= Martin Roček =

Theoretical physicist

Martin Roček is an American physicist who is a distinguished professor of theoretical physics at the State University of New York at Stony Brook, and a member of the C. N. Yang Institute for Theoretical Physics. He received A.B. and Ph.D. degrees from Harvard University, supervised for his Ph.D. by Tai Tsun Wu in 1979. He did post-doctoral research at the University of Cambridge and Caltech before becoming a professor at Stony Brook University.

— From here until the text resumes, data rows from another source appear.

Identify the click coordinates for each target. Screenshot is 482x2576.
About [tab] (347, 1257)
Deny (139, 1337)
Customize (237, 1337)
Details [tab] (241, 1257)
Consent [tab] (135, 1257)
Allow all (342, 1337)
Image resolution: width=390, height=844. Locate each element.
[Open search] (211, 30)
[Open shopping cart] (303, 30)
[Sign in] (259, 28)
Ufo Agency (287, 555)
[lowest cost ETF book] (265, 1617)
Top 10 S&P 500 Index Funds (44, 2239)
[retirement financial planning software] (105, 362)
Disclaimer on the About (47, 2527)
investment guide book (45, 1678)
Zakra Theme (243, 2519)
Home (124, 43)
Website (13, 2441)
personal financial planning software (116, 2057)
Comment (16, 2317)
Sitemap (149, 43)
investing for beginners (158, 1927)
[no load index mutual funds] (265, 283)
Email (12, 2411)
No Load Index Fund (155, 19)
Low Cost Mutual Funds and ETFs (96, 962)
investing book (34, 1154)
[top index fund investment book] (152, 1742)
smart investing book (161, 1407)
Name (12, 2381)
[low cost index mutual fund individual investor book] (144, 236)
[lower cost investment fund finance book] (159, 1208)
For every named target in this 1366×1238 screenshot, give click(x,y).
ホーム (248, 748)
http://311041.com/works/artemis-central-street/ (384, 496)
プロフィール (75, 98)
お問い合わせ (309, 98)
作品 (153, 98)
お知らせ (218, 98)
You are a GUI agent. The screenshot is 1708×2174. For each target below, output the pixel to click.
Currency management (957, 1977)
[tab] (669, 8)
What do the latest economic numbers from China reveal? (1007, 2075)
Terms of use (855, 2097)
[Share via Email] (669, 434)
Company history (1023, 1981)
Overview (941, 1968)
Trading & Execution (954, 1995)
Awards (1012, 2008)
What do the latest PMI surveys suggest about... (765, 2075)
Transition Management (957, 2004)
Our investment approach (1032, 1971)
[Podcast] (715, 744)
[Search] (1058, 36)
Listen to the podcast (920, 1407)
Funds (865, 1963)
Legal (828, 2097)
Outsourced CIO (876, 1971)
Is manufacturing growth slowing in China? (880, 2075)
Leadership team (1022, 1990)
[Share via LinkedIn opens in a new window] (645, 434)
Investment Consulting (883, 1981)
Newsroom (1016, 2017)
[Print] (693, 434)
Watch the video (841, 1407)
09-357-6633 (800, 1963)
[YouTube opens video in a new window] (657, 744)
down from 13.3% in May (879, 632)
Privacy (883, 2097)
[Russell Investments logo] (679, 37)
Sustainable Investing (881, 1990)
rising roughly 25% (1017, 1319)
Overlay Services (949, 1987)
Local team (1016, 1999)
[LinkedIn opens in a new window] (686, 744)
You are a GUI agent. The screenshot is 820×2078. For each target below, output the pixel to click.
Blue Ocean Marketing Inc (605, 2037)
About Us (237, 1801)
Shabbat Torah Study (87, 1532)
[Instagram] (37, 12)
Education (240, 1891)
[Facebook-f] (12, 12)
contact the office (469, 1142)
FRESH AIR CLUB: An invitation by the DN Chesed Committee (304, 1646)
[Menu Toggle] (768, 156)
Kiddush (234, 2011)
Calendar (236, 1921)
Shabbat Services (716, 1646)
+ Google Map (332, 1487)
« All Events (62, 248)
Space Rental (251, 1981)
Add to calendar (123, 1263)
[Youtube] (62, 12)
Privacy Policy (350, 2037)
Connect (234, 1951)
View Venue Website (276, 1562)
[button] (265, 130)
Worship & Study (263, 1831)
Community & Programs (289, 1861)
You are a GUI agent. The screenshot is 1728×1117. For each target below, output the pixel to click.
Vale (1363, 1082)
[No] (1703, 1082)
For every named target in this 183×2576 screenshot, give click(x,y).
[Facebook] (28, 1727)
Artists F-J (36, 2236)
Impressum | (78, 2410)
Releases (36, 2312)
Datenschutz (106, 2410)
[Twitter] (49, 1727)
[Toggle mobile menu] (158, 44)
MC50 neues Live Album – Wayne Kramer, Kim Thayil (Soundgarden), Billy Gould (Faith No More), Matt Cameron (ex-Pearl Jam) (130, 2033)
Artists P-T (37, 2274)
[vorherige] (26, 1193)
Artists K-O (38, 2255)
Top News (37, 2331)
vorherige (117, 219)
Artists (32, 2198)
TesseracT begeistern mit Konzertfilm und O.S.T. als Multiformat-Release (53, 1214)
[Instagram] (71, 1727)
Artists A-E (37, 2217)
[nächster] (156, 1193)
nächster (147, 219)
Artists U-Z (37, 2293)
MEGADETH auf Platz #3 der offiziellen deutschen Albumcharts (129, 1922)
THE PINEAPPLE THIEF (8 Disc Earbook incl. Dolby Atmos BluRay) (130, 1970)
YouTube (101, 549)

He was one of the co-inventors of hyperkähler quotients, a hyperkahler analogue of Marsden–Weinstein reduction and the structure of Bihermitian manifolds. His research interests include supersymmetry, string theory and applications of generalized complex geometry. With S. J. Gates, M. T. Grisaru, and W. Siegel, Rocek coauthored Superspace, or One thousand and one lessons in supersymmetry (1984), the first comprehensive book on supersymmetry. He has also contributed extensively to supersymmetry and geometry.

He is the local coordinator of the annual Simons Workshop in Mathematics and Physics jointly hosted by Yang Institute for Theoretical Physics and the Department of Mathematics of the Stony Brook University.

In 1991 he received a Guggenheim Fellowship. In 2017 he received a Neuron Prize for lifelong contributions to science. In 2022 he was appointed as a distinguished professor of physics.